Advanced Drug Delivery System for New Chemical Entity Destined for Wound Therapy: Anti-biofilm Potential of Novel Drug Delivery System
Advanced Drug Delivery System for New Chemical Entity Destined for Wound Therapy (PDF)
AuthorThoresen, Ida Emilie
Damage to the healthy skin barrier leads to a rapid and complex process of wound healing to restore the skins normal function and structure. The presence of bacteria in wounds such as pressure ulcers and diabetic foot ulcers impairs the healing process and leads to increased patient morbidity and mortality as well as reduced patient life quality. Bacteria growing in the wound environment form biofilm, a thick hydrophobic matrix that provides an optimal environment for bacterial survival. In recent years, an increase of bacterial resistance against antibiotics existing on the market today has led to the development of new treatment options such as e.g. antimicrobial photodynamic therapy (PDT). Lecithin/chitosan nanoparticles containing a New Chemical Entity (NCE) were prepared and characterized for their size distribution and zeta potential. Entrapment of NCE in nanoparticles was approximately 23 %. The nanoparticles exhibited a bimodal size distribution with a representative size of around 250 nm. The overall surface charge was found to be slightly positive. A method for evaluating elimination Staphylococcus epidermidis biofilm after the treatment with NCE-mediated PDT was optimized throughout this project.

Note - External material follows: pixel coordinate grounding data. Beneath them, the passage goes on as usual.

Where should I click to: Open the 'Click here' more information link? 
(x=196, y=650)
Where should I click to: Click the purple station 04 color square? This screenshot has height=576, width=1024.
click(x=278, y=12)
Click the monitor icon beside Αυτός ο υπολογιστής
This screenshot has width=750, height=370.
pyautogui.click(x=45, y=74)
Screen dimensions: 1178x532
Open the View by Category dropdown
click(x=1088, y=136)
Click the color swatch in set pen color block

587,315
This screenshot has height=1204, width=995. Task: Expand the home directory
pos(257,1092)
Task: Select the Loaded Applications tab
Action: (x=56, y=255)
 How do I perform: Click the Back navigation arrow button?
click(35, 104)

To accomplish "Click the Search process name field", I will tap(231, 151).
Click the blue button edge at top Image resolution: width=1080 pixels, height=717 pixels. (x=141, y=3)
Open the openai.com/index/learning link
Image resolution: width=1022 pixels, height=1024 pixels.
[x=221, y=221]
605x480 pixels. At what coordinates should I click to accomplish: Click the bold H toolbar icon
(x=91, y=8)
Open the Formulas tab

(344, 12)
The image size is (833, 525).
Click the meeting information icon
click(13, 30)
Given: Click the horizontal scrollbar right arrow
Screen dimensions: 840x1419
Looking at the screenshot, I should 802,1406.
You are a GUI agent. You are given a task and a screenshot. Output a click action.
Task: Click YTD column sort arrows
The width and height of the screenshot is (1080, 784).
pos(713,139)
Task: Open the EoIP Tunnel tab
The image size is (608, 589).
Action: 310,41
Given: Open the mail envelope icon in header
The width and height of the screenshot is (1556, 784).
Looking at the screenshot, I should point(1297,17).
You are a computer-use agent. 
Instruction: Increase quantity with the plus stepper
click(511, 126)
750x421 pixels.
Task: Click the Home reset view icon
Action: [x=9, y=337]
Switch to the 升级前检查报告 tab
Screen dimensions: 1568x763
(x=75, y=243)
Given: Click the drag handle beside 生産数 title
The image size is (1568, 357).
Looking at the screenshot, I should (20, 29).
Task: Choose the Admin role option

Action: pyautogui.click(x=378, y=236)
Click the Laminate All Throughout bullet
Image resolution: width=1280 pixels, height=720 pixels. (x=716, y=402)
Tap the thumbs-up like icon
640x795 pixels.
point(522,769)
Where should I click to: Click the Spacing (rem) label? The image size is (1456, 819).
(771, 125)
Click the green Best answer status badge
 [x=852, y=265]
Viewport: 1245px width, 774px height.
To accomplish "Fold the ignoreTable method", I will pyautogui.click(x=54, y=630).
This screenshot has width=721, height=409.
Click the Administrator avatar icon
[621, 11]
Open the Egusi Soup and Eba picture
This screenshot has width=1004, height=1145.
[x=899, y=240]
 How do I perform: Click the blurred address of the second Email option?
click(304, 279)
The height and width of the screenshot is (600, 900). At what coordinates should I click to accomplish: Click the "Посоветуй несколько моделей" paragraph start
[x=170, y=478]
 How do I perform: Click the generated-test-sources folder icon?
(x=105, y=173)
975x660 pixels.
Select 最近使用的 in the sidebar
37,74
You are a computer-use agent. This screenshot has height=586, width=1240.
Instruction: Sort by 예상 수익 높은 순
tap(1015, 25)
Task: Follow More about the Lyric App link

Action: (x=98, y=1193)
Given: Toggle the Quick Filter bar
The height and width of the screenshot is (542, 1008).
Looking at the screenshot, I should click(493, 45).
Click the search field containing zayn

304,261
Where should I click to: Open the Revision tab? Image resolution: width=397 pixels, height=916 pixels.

During biofilm elimination, NCE in both free form and entrapped in nanoparticles were applied to the biofilm prior to the light irradiation. NCE concentrations of 0.01, 0.1 and 1 mM were found to be safe for use, a light dose of both 37 and 90 J/cm2 were found to be applicable, and treatment intervals of 6 and 24 hours with NCE prior to light irradiation were used. The effect of NCE on biofilm without light exposure was also evaluated. Vancomycin was used as a standard positive control during the entire experimental period. The results indicated a very small reduction of intact biofilm after the treatment with NCE-mediated PDT under optimal growth conditions for S. epidermidis. Moreover, biofilm reduction was also observed after treatment with NCE alone. Although the results exhibited minimal biofilm reduction after PDT treatment, this study indicate that NCE-mediated PDT has the potential to be a new optional treatment against biofilm-forming bacteria that colonizes chronic wounds. Further optimization of the elimination method is necessary, and highly interesting.